● **Data provided**

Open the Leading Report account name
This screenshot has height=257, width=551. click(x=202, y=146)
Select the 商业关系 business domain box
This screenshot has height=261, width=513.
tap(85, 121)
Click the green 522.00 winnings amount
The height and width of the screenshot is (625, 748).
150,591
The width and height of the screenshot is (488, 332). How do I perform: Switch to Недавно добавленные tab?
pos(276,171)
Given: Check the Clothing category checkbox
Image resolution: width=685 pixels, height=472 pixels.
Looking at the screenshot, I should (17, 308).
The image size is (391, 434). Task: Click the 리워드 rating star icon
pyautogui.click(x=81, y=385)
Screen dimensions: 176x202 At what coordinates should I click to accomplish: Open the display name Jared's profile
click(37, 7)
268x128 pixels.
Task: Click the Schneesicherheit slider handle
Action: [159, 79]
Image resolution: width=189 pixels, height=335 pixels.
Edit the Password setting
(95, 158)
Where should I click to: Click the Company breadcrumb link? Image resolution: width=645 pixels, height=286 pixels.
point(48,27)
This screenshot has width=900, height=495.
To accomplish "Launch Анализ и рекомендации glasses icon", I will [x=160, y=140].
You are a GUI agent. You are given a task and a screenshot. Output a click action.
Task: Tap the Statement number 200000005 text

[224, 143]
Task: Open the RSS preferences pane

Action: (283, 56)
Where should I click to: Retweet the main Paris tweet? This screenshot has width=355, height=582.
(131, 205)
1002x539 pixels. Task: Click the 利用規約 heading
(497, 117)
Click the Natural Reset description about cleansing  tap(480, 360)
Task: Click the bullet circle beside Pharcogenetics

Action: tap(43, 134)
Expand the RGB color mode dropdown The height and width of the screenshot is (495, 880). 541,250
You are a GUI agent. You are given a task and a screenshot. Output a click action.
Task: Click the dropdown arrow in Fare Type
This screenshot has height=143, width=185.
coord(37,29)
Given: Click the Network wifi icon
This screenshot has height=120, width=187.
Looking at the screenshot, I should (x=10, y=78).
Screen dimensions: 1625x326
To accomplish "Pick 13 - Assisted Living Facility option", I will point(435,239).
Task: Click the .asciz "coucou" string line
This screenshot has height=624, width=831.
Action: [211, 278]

● **Problem to work on**
Retype exactly the lines from the one containing "Screen dimensions: 1625x326" through the last line of the records above, including both.

● **Result of this task**
Screen dimensions: 1625x326
To accomplish "Pick 13 - Assisted Living Facility option", I will point(435,239).
Task: Click the .asciz "coucou" string line
This screenshot has height=624, width=831.
Action: [211, 278]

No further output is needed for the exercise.